The study has a few limitations To begin with, the number of study participants available and taken during the study period was small. Secondly, as the study was cross-sectional, causal relationships cannot be inferred. The lack of longitudinal follow-up is another limitation. Because of the increasingly demanding situation faced by the responderse following the rapid rise in the toll of the cases—both infection and death rates—the mental health symptoms of these frontline health care workers could have become more severe, and this study failed to examine longitudinal markers of likelihood of regression or progression of the reported symptoms and outcomes. As a result, the long-term psychological implications of of these workers are worth investigating further. Additionally, the study mainly used self-reported questionnaires to measure mental health symptoms, rather than the recommended clinician-administered structural interviews, which would have resulted in appropriate clinical diagnoses. Another possible limitation is that we failed to flag those frontline workers who reported mental health symptoms for further investigation and possible intervention, due to the self-administered nature of the questionnaires.

Conclusion and Recommendations

Overall, the prevalence of mental health outcomes among frontline health-care workers at Eka Kotebe National COVID-19 Treatment Center was found to be high. Female sex, being married, being single, long hours of exposure, and assigned place of work (ICU or critical wards) were found to be independent predictors of depression.
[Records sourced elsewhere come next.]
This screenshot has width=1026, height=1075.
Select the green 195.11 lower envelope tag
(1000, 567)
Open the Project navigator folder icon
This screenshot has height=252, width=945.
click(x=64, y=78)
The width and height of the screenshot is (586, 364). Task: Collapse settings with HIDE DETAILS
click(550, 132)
It is recommended that periodic mental health–focused screening be carried out on a regular basis for frontline workers. Conducting such kinds of early screenings will enable the design and implementation of early-intervention strategies. Staff with significant mental health–outcome scores can possibly be identified and further connected with mental health–service schemes, either in the hospital or using proxy services. Such psychological interventions can assume the brief forms of either critical incident debriefings or psychological first aid, or a combination of both aimed at reducing possible psychological distress, or depending on the degree of severity, the intense and concrete therapies of eye-movement desensitization and reprocessing or trauma-focused cognitive behavioral therapy. Hospitals shouldl also arrange episodic leave following a certain number of hours of deployment, continuous refreshment training on stress-management and coping mechanisms, and design and implement staff mental health programs in order to maintain the mental health of staff for the long haul.
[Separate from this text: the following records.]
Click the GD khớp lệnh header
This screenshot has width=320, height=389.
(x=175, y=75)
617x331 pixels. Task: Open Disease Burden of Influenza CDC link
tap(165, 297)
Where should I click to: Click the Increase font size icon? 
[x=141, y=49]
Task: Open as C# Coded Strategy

We also recommend further research and follow-up, in order to evaluate the progression or regression of reported mental health outcomes and their possible impact on the mental health of frontline responders following the aftermath of the COVID-19 pandemic.

Abbreviations

PTSD, posttraumatic stress disorder; WHO, World Health Organization.

Data Sharing Statement

All data sets used and analyzed during the current study are available from the corresponding author on reasonable request via [email protected].

Acknowledgments

The authors would like to acknowledge Eka Kotebe Hospital for its enormous support in undertaking this research. We would like to express our gratitude to our colleagues for their constructive comments and committed cooperation by giving us valuable information.

Author Contributions

All authors made a significant contribution to the work reported, from project conception to study design to execution, acquisition of data, and analysis and interpretation. They took part in drafting, revising, and critically reviewing the article, gave final approval to the version to be published, have agreed on the journal to which the article has been submitted, and agree to be accountable for all aspects of the work.

Disclosure

The authors report no conflict of interest in this work.